Karlie: «Non voglio mentire. È stato un percorso difficile. Devi guardare onestamente in te stessa, ed è spaventoso rendersi conto di quanti limiti abbiamo. Per quelle di noi che hanno abortito, spesso le cose che dobbiamo realmente fronteggiare sono anzitutto le stesse paure che ci hanno spinto a scegliere di abortire. Il paradosso è che affrontare queste cose – paura dell’abbandono, narcisismo, orgoglio… – è l’unico modo per liberarcene. Non importa quando duro sia il percorso, non è mai difficile quanto ciò che stiamo vivendo».
Jill: «Infine sono stata capace di guardare oltre me stessa e di pensare al mio bambino, sono giunta ad amarlo, e quindi ad affliggermi per lui. E sono stata in grado di capire realmente il perdono di Dio, di capire che tutte le mie auto-punizioni e le mie sofferenze non avrebbero potuto espiare il mio aborto, che nulla avrebbe potuto porvi rimedio, e che Gesù è morto in croce per il mio aborto e per tutti gli altri miei peccati, e ha pagato pienamente per essi».
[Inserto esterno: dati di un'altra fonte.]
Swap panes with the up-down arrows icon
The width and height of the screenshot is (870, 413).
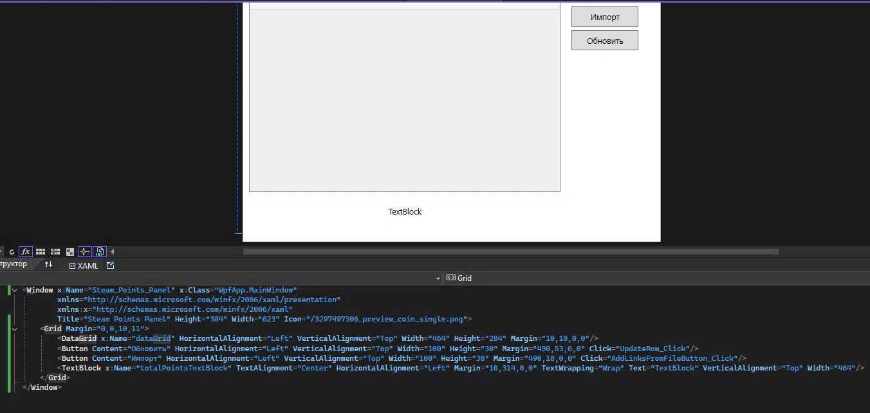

Le persone che si rivolgono agli operatori del Progetto Rachele trovano uno spazio di ascolto e sono invitate ad intraprendere un cammino di riscoperta della misericordia di Dio, che le ama malgrado, o addirittura a causa, della loro debolezza.
Anche in Italia è possibile aiutare le donne che hanno abortito e che vivono il dramma e la disperazione per il gesto compiuto. Si può telefonare, per esempio, alla sede della Federazione regionale Movimento per la Vita – Piemonte, al numero verde 800 59 00 05 (dalle 9 alle 12.30, da lunedì al sabato) e chiedere di Giuseppe Garrone.
«Non di rado la donna è sottoposta a pressioni talmente forti da sentirsi psicologicamente costretta a cedere all’aborto: non v’è dubbio che in questo caso la responsabilità morale grava particolarmente su quelli che direttamente o indirettamente l’hanno forzata ad abortire. Responsabili sono pure i medici e il personale sanitario, quando mettono a servizio della morte la competenza acquisita per promuovere la vita».
(Giovanni Paolo II, Evangelium vitae, n. 59).
Giovanni Paolo II, Lettera enciclica Evangelium vitae, 25 marzo 1995.
Mario Palmaro, Ma questo è un uomo, San Paolo, 1998.